***** Extracted information *****

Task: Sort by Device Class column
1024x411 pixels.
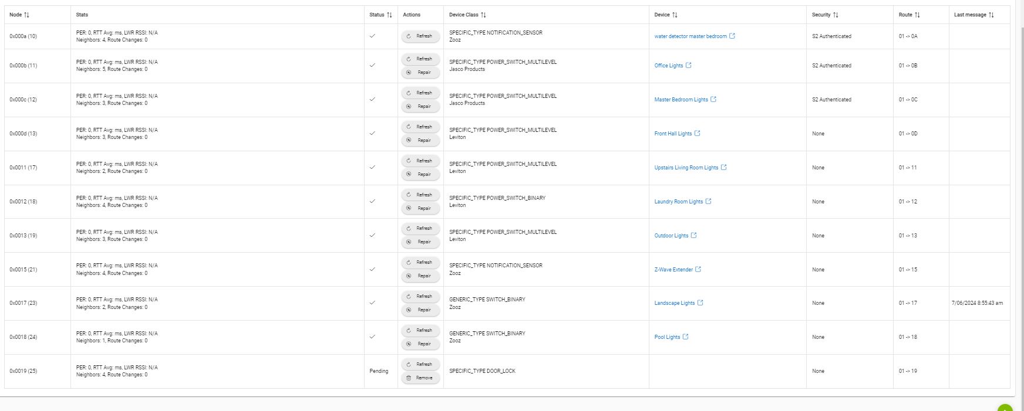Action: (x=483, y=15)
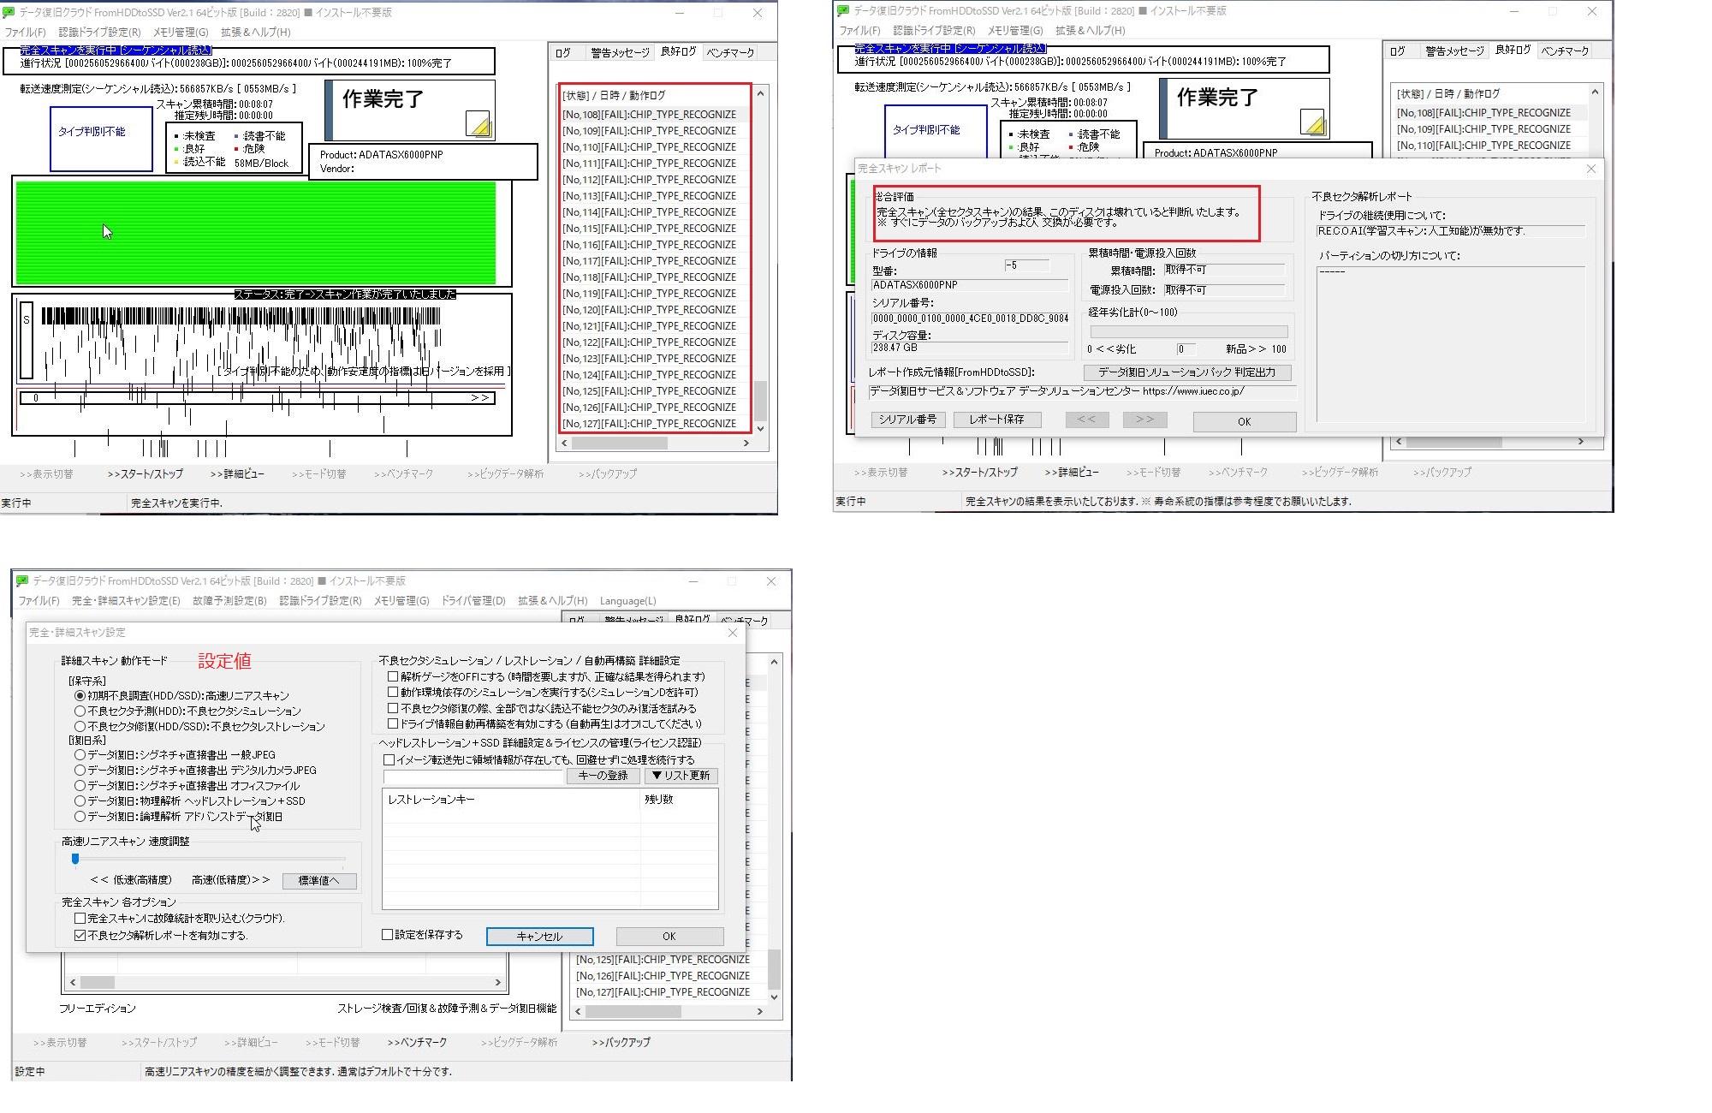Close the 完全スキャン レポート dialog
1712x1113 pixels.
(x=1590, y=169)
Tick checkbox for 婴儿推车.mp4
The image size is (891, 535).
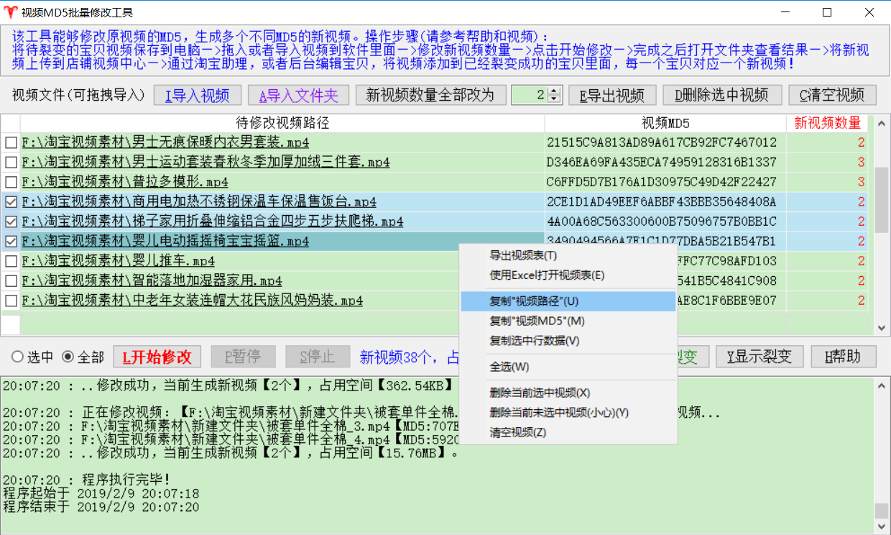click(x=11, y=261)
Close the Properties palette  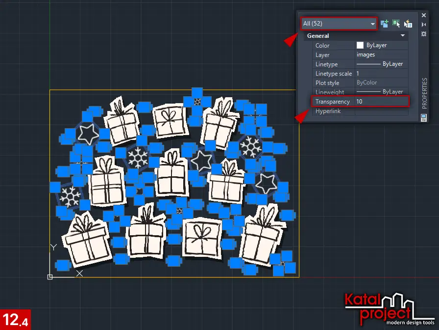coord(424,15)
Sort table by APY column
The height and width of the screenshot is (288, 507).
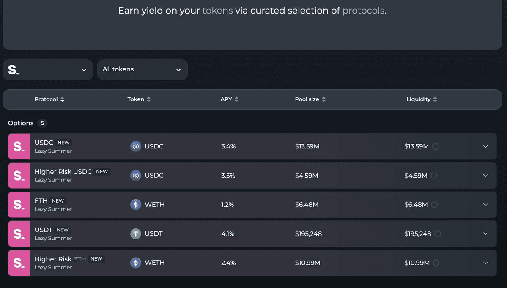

*****

▶ Exercise prompt: Rewrite the data from the line with "Sort table by APY column" through the end, putting "image" in place of "screenshot" and changing nothing else. Omit the pictures from your answer.

▶ Worked answer:
Sort table by APY column
The height and width of the image is (288, 507).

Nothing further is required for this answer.